[Input data]

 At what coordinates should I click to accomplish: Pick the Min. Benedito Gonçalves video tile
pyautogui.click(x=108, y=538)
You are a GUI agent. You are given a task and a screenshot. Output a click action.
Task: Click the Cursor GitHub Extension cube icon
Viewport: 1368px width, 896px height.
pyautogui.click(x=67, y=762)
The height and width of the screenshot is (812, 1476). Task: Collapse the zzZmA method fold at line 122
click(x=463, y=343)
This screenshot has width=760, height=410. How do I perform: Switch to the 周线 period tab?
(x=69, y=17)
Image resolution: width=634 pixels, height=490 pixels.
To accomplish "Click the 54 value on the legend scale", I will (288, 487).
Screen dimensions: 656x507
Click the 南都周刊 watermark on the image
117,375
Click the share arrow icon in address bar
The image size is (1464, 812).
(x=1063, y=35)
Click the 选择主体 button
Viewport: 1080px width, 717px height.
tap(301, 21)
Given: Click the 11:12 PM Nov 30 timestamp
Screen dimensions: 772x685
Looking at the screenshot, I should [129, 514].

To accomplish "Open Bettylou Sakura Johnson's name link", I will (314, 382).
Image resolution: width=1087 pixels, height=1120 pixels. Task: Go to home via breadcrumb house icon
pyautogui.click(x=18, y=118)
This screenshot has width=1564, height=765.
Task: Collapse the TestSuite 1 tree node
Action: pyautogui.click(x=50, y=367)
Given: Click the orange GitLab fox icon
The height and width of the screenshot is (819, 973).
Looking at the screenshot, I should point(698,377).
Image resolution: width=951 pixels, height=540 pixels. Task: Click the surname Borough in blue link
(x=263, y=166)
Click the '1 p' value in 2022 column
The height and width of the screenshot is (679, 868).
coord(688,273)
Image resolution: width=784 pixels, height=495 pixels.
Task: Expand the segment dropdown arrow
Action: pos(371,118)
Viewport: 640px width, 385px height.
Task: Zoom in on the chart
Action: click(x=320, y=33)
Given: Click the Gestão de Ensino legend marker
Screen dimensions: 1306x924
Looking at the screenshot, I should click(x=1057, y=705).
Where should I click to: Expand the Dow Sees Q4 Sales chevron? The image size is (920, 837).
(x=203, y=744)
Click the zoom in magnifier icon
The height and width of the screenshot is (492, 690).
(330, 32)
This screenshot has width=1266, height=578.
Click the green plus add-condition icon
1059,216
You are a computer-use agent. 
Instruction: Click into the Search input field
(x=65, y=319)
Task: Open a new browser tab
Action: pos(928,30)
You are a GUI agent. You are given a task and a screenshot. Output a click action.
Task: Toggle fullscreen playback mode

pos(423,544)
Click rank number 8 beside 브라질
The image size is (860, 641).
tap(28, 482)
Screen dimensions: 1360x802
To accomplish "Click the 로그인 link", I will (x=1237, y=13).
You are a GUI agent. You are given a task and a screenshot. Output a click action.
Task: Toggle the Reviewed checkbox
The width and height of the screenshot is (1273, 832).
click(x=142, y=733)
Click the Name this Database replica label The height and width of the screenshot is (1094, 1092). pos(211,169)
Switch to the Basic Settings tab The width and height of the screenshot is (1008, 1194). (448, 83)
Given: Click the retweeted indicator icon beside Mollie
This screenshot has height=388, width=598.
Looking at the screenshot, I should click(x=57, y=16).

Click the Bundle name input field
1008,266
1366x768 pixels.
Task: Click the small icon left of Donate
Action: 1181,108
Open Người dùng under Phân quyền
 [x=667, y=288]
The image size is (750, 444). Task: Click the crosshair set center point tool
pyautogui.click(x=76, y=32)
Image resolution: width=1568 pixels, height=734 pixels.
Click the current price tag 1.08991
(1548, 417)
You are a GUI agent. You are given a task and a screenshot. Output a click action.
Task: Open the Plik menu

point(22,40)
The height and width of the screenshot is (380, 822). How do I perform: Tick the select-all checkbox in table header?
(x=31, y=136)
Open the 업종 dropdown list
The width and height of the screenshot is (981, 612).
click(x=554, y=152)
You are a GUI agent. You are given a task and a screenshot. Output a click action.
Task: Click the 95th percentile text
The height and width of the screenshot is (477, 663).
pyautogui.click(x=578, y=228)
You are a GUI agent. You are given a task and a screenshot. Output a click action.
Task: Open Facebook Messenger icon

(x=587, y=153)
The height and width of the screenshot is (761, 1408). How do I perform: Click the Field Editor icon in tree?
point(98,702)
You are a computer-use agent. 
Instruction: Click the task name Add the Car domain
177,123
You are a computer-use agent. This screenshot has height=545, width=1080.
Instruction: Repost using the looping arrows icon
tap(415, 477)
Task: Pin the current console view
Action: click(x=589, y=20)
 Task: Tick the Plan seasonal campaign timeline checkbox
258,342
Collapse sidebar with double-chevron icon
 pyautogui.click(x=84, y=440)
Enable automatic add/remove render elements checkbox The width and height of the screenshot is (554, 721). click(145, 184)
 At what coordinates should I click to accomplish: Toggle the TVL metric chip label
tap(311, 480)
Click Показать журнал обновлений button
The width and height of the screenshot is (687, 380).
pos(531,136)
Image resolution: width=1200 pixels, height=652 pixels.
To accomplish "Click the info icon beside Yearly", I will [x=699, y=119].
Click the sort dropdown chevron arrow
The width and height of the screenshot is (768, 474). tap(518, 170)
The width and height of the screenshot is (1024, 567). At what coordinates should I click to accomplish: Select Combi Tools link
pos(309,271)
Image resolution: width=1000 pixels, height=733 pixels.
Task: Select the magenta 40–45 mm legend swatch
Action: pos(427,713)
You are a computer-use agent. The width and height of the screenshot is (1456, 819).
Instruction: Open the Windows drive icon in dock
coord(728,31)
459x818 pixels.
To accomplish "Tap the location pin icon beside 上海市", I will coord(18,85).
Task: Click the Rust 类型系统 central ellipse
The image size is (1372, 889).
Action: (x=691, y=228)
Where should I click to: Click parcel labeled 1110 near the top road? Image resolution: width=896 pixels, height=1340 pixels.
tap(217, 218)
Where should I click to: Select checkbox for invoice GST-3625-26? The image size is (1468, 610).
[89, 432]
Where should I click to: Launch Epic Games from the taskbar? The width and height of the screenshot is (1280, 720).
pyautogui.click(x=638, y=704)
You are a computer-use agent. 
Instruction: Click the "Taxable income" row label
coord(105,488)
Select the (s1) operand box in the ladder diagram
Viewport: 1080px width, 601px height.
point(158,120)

[Exercise aim] Render the lines above as a Markdown table with two columns, Row and Line. Number the rows in order, and leave out the blank lines.

[The solution]
| Row | Line |
|---|---|
| 1 |  At what coordinates should I click to accomplish: Pick the Min. Benedito Gonçalves video tile |
| 2 | pyautogui.click(x=108, y=538) |
| 3 | You are a GUI agent. You are given a task and a screenshot. Output a click action. |
| 4 | Task: Click the Cursor GitHub Extension cube icon |
| 5 | Viewport: 1368px width, 896px height. |
| 6 | pyautogui.click(x=67, y=762) |
| 7 | The height and width of the screenshot is (812, 1476). Task: Collapse the zzZmA method fold at line 122 |
| 8 | click(x=463, y=343) |
| 9 | This screenshot has width=760, height=410. How do I perform: Switch to the 周线 period tab? |
| 10 | (x=69, y=17) |
| 11 | Image resolution: width=634 pixels, height=490 pixels. |
| 12 | To accomplish "Click the 54 value on the legend scale", I will (288, 487). |
| 13 | Screen dimensions: 656x507 |
| 14 | Click the 南都周刊 watermark on the image |
| 15 | 117,375 |
| 16 | Click the share arrow icon in address bar |
| 17 | The image size is (1464, 812). |
| 18 | (x=1063, y=35) |
| 19 | Click the 选择主体 button |
| 20 | Viewport: 1080px width, 717px height. |
| 21 | tap(301, 21) |
| 22 | Given: Click the 11:12 PM Nov 30 timestamp |
| 23 | Screen dimensions: 772x685 |
| 24 | Looking at the screenshot, I should [129, 514]. |
| 25 | To accomplish "Open Bettylou Sakura Johnson's name link", I will (314, 382). |
| 26 | Image resolution: width=1087 pixels, height=1120 pixels. Task: Go to home via breadcrumb house icon |
| 27 | pyautogui.click(x=18, y=118) |
| 28 | This screenshot has width=1564, height=765. |
| 29 | Task: Collapse the TestSuite 1 tree node |
| 30 | Action: pyautogui.click(x=50, y=367) |
| 31 | Given: Click the orange GitLab fox icon |
| 32 | The height and width of the screenshot is (819, 973). |
| 33 | Looking at the screenshot, I should point(698,377). |
| 34 | Image resolution: width=951 pixels, height=540 pixels. Task: Click the surname Borough in blue link |
| 35 | (x=263, y=166) |
| 36 | Click the '1 p' value in 2022 column |
| 37 | The height and width of the screenshot is (679, 868). |
| 38 | coord(688,273) |
| 39 | Image resolution: width=784 pixels, height=495 pixels. |
| 40 | Task: Expand the segment dropdown arrow |
| 41 | Action: pos(371,118) |
| 42 | Viewport: 640px width, 385px height. |
| 43 | Task: Zoom in on the chart |
| 44 | Action: click(x=320, y=33) |
| 45 | Given: Click the Gestão de Ensino legend marker |
| 46 | Screen dimensions: 1306x924 |
| 47 | Looking at the screenshot, I should click(x=1057, y=705). |
| 48 | Where should I click to: Expand the Dow Sees Q4 Sales chevron? The image size is (920, 837). |
| 49 | (x=203, y=744) |
| 50 | Click the zoom in magnifier icon |
| 51 | The height and width of the screenshot is (492, 690). |
| 52 | (330, 32) |
| 53 | This screenshot has width=1266, height=578. |
| 54 | Click the green plus add-condition icon |
| 55 | 1059,216 |
| 56 | You are a computer-use agent.  |
| 57 | Instruction: Click into the Search input field |
| 58 | (x=65, y=319) |
| 59 | Task: Open a new browser tab |
| 60 | Action: pos(928,30) |
| 61 | You are a GUI agent. You are given a task and a screenshot. Output a click action. |
| 62 | Task: Toggle fullscreen playback mode |
| 63 | pos(423,544) |
| 64 | Click rank number 8 beside 브라질 |
| 65 | The image size is (860, 641). |
| 66 | tap(28, 482) |
| 67 | Screen dimensions: 1360x802 |
| 68 | To accomplish "Click the 로그인 link", I will (x=1237, y=13). |
| 69 | You are a GUI agent. You are given a task and a screenshot. Output a click action. |
| 70 | Task: Toggle the Reviewed checkbox |
| 71 | The width and height of the screenshot is (1273, 832). |
| 72 | click(x=142, y=733) |
| 73 | Click the Name this Database replica label The height and width of the screenshot is (1094, 1092). pos(211,169) |
| 74 | Switch to the Basic Settings tab The width and height of the screenshot is (1008, 1194). (448, 83) |
| 75 | Given: Click the retweeted indicator icon beside Mollie |
| 76 | This screenshot has height=388, width=598. |
| 77 | Looking at the screenshot, I should click(x=57, y=16). |
| 78 | Click the Bundle name input field |
| 79 | 1008,266 |
| 80 | 1366x768 pixels. |
| 81 | Task: Click the small icon left of Donate |
| 82 | Action: 1181,108 |
| 83 | Open Người dùng under Phân quyền |
| 84 |  [x=667, y=288] |
| 85 | The image size is (750, 444). Task: Click the crosshair set center point tool |
| 86 | pyautogui.click(x=76, y=32) |
| 87 | Image resolution: width=1568 pixels, height=734 pixels. |
| 88 | Click the current price tag 1.08991 |
| 89 | (1548, 417) |
| 90 | You are a GUI agent. You are given a task and a screenshot. Output a click action. |
| 91 | Task: Open the Plik menu |
| 92 | point(22,40) |
| 93 | The height and width of the screenshot is (380, 822). How do I perform: Tick the select-all checkbox in table header? |
| 94 | (x=31, y=136) |
| 95 | Open the 업종 dropdown list |
| 96 | The width and height of the screenshot is (981, 612). |
| 97 | click(x=554, y=152) |
| 98 | You are a GUI agent. You are given a task and a screenshot. Output a click action. |
| 99 | Task: Click the 95th percentile text |
| 100 | The height and width of the screenshot is (477, 663). |
| 101 | pyautogui.click(x=578, y=228) |
| 102 | You are a GUI agent. You are given a task and a screenshot. Output a click action. |
| 103 | Task: Open Facebook Messenger icon |
| 104 | (x=587, y=153) |
| 105 | The height and width of the screenshot is (761, 1408). How do I perform: Click the Field Editor icon in tree? |
| 106 | point(98,702) |
| 107 | You are a computer-use agent.  |
| 108 | Instruction: Click the task name Add the Car domain |
| 109 | 177,123 |
| 110 | You are a computer-use agent. This screenshot has height=545, width=1080. |
| 111 | Instruction: Repost using the looping arrows icon |
| 112 | tap(415, 477) |
| 113 | Task: Pin the current console view |
| 114 | Action: click(x=589, y=20) |
| 115 |  Task: Tick the Plan seasonal campaign timeline checkbox |
| 116 | 258,342 |
| 117 | Collapse sidebar with double-chevron icon |
| 118 |  pyautogui.click(x=84, y=440) |
| 119 | Enable automatic add/remove render elements checkbox The width and height of the screenshot is (554, 721). click(145, 184) |
| 120 |  At what coordinates should I click to accomplish: Toggle the TVL metric chip label |
| 121 | tap(311, 480) |
| 122 | Click Показать журнал обновлений button |
| 123 | The width and height of the screenshot is (687, 380). |
| 124 | pos(531,136) |
| 125 | Image resolution: width=1200 pixels, height=652 pixels. |
| 126 | To accomplish "Click the info icon beside Yearly", I will [x=699, y=119]. |
| 127 | Click the sort dropdown chevron arrow |
| 128 | The width and height of the screenshot is (768, 474). tap(518, 170) |
| 129 | The width and height of the screenshot is (1024, 567). At what coordinates should I click to accomplish: Select Combi Tools link |
| 130 | pos(309,271) |
| 131 | Image resolution: width=1000 pixels, height=733 pixels. |
| 132 | Task: Select the magenta 40–45 mm legend swatch |
| 133 | Action: pos(427,713) |
| 134 | You are a computer-use agent. The width and height of the screenshot is (1456, 819). |
| 135 | Instruction: Open the Windows drive icon in dock |
| 136 | coord(728,31) |
| 137 | 459x818 pixels. |
| 138 | To accomplish "Tap the location pin icon beside 上海市", I will coord(18,85). |
| 139 | Task: Click the Rust 类型系统 central ellipse |
| 140 | The image size is (1372, 889). |
| 141 | Action: (x=691, y=228) |
| 142 | Where should I click to: Click parcel labeled 1110 near the top road? Image resolution: width=896 pixels, height=1340 pixels. |
| 143 | tap(217, 218) |
| 144 | Where should I click to: Select checkbox for invoice GST-3625-26? The image size is (1468, 610). |
| 145 | [89, 432] |
| 146 | Where should I click to: Launch Epic Games from the taskbar? The width and height of the screenshot is (1280, 720). |
| 147 | pyautogui.click(x=638, y=704) |
| 148 | You are a computer-use agent.  |
| 149 | Instruction: Click the "Taxable income" row label |
| 150 | coord(105,488) |
| 151 | Select the (s1) operand box in the ladder diagram |
| 152 | Viewport: 1080px width, 601px height. |
| 153 | point(158,120) |